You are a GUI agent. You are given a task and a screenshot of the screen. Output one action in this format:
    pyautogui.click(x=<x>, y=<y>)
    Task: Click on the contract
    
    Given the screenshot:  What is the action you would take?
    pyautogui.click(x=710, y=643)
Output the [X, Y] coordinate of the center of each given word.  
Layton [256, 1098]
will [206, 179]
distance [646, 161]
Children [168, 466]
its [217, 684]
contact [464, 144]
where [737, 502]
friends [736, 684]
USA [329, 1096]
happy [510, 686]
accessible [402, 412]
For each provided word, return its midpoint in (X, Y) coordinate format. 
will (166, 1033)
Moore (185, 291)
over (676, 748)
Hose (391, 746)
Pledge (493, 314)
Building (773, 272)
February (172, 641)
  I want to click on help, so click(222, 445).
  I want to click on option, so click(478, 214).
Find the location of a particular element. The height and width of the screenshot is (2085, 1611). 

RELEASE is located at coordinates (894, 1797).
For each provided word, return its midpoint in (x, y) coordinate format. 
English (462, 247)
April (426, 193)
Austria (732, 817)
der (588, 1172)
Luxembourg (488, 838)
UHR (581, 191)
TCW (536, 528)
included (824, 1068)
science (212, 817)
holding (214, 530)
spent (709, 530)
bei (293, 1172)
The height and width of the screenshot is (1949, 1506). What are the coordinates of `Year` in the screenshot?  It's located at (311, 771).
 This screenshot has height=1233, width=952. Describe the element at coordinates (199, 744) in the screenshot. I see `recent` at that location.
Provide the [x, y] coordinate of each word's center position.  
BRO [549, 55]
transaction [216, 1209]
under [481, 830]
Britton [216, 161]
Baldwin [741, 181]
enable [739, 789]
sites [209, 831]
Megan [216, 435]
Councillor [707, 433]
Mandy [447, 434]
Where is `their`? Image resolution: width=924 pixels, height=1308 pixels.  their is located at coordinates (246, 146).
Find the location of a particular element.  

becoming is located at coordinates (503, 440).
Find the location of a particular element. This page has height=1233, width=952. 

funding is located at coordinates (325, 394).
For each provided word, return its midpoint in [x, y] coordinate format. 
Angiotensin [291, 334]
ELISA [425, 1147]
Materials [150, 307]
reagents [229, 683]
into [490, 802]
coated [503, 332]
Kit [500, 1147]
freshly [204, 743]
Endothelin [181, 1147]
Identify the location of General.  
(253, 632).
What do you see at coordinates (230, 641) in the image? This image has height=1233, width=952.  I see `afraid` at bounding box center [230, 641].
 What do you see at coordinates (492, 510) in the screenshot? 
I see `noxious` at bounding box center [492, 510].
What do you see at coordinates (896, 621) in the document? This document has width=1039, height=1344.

*Description of the task:*
Turn every line of the records above into a Markdown table with the columns "No." and "Text", one row per line, skipping blank lines.

*Written solution:*
| No. | Text |
|---|---|
| 1 | You are a GUI agent. You are given a task and a screenshot of the screen. Output one action in this format: |
| 2 |     pyautogui.click(x=<x>, y=<y>) |
| 3 |     Task: Click on the contract |
| 4 |     Given the screenshot:  What is the action you would take? |
| 5 |     pyautogui.click(x=710, y=643) |
| 6 | Output the [X, Y] coordinate of the center of each given word.   |
| 7 | Layton [256, 1098] |
| 8 | will [206, 179] |
| 9 | distance [646, 161] |
| 10 | Children [168, 466] |
| 11 | its [217, 684] |
| 12 | contact [464, 144] |
| 13 | where [737, 502] |
| 14 | friends [736, 684] |
| 15 | USA [329, 1096] |
| 16 | happy [510, 686] |
| 17 | accessible [402, 412] |
| 18 | For each provided word, return its midpoint in (X, Y) coordinate format.  |
| 19 | will (166, 1033) |
| 20 | Moore (185, 291) |
| 21 | over (676, 748) |
| 22 | Hose (391, 746) |
| 23 | Pledge (493, 314) |
| 24 | Building (773, 272) |
| 25 | February (172, 641) |
| 26 |   I want to click on help, so click(222, 445). |
| 27 |   I want to click on option, so click(478, 214). |
| 28 | Find the location of a particular element. The height and width of the screenshot is (2085, 1611).  |
| 29 | RELEASE is located at coordinates (894, 1797). |
| 30 | For each provided word, return its midpoint in (x, y) coordinate format.  |
| 31 | English (462, 247) |
| 32 | April (426, 193) |
| 33 | Austria (732, 817) |
| 34 | der (588, 1172) |
| 35 | Luxembourg (488, 838) |
| 36 | UHR (581, 191) |
| 37 | TCW (536, 528) |
| 38 | included (824, 1068) |
| 39 | science (212, 817) |
| 40 | holding (214, 530) |
| 41 | spent (709, 530) |
| 42 | bei (293, 1172) |
| 43 | The height and width of the screenshot is (1949, 1506). What are the coordinates of `Year` in the screenshot?  It's located at (311, 771). |
| 44 |  This screenshot has height=1233, width=952. Describe the element at coordinates (199, 744) in the screenshot. I see `recent` at that location. |
| 45 | Provide the [x, y] coordinate of each word's center position.   |
| 46 | BRO [549, 55] |
| 47 | transaction [216, 1209] |
| 48 | under [481, 830] |
| 49 | Britton [216, 161] |
| 50 | Baldwin [741, 181] |
| 51 | enable [739, 789] |
| 52 | sites [209, 831] |
| 53 | Megan [216, 435] |
| 54 | Councillor [707, 433] |
| 55 | Mandy [447, 434] |
| 56 | Where is `their`? Image resolution: width=924 pixels, height=1308 pixels.  their is located at coordinates (246, 146). |
| 57 | Find the location of a particular element.   |
| 58 | becoming is located at coordinates (503, 440). |
| 59 | Find the location of a particular element. This page has height=1233, width=952.  |
| 60 | funding is located at coordinates (325, 394). |
| 61 | For each provided word, return its midpoint in [x, y] coordinate format.  |
| 62 | Angiotensin [291, 334] |
| 63 | ELISA [425, 1147] |
| 64 | Materials [150, 307] |
| 65 | reagents [229, 683] |
| 66 | into [490, 802] |
| 67 | coated [503, 332] |
| 68 | Kit [500, 1147] |
| 69 | freshly [204, 743] |
| 70 | Endothelin [181, 1147] |
| 71 | Identify the location of General.   |
| 72 | (253, 632). |
| 73 | What do you see at coordinates (230, 641) in the image? This image has height=1233, width=952.  I see `afraid` at bounding box center [230, 641]. |
| 74 |  What do you see at coordinates (492, 510) in the screenshot?  |
| 75 | I see `noxious` at bounding box center [492, 510]. |
| 76 | What do you see at coordinates (896, 621) in the document? This document has width=1039, height=1344. |